The lines to extract run from the first line of the entries through the line that contains "Task: Click the pencil"; reproduce exactly those lines and no others.
(Task input Opens)
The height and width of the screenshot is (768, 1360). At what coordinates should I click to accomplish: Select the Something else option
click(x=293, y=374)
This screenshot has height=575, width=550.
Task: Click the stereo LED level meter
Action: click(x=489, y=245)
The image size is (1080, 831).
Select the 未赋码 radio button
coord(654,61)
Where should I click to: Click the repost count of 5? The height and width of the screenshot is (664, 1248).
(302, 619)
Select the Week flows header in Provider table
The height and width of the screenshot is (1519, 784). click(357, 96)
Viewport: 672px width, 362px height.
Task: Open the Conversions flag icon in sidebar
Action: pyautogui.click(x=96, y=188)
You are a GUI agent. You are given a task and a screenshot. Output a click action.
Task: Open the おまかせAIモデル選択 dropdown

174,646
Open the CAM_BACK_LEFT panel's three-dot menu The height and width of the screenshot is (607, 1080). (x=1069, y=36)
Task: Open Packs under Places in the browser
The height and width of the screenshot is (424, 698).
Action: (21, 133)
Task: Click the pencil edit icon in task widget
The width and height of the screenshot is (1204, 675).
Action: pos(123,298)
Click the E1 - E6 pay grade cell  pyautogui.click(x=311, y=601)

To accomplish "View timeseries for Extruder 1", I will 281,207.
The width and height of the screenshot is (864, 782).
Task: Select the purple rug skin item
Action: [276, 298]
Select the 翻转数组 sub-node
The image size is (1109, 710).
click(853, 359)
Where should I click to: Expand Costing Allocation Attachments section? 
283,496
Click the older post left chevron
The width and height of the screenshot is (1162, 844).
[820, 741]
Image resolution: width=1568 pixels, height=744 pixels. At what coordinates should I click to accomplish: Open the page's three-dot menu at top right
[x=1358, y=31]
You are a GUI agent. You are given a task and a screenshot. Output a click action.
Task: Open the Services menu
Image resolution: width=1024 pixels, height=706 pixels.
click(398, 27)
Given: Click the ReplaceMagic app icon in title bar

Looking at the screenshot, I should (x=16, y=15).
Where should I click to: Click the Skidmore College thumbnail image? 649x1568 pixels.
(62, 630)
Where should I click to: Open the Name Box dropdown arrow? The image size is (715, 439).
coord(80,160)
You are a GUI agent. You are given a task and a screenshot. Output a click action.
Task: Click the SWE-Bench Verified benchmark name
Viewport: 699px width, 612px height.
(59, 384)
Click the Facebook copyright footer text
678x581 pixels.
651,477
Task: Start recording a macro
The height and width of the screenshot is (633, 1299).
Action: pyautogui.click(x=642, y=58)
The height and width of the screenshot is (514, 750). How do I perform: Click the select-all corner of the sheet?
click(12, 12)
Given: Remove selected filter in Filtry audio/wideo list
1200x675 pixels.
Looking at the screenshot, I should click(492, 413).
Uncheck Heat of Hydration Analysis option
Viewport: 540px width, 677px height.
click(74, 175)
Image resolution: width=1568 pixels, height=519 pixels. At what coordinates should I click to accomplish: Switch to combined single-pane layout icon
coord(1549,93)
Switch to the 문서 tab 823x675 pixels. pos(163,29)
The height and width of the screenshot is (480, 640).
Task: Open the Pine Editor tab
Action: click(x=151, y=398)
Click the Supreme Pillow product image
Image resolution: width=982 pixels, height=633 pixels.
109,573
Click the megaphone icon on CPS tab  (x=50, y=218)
(Task input Closes)
→ Your response
The height and width of the screenshot is (768, 1360). At what coordinates should I click to accomplish: Select the Something else option
click(x=293, y=374)
This screenshot has height=575, width=550.
Task: Click the stereo LED level meter
Action: click(x=489, y=245)
The image size is (1080, 831).
Select the 未赋码 radio button
coord(654,61)
Where should I click to: Click the repost count of 5? The height and width of the screenshot is (664, 1248).
(302, 619)
Select the Week flows header in Provider table
The height and width of the screenshot is (1519, 784). click(357, 96)
Viewport: 672px width, 362px height.
Task: Open the Conversions flag icon in sidebar
Action: pyautogui.click(x=96, y=188)
You are a GUI agent. You are given a task and a screenshot. Output a click action.
Task: Open the おまかせAIモデル選択 dropdown

174,646
Open the CAM_BACK_LEFT panel's three-dot menu The height and width of the screenshot is (607, 1080). (x=1069, y=36)
Task: Open Packs under Places in the browser
The height and width of the screenshot is (424, 698).
Action: (21, 133)
Task: Click the pencil edit icon in task widget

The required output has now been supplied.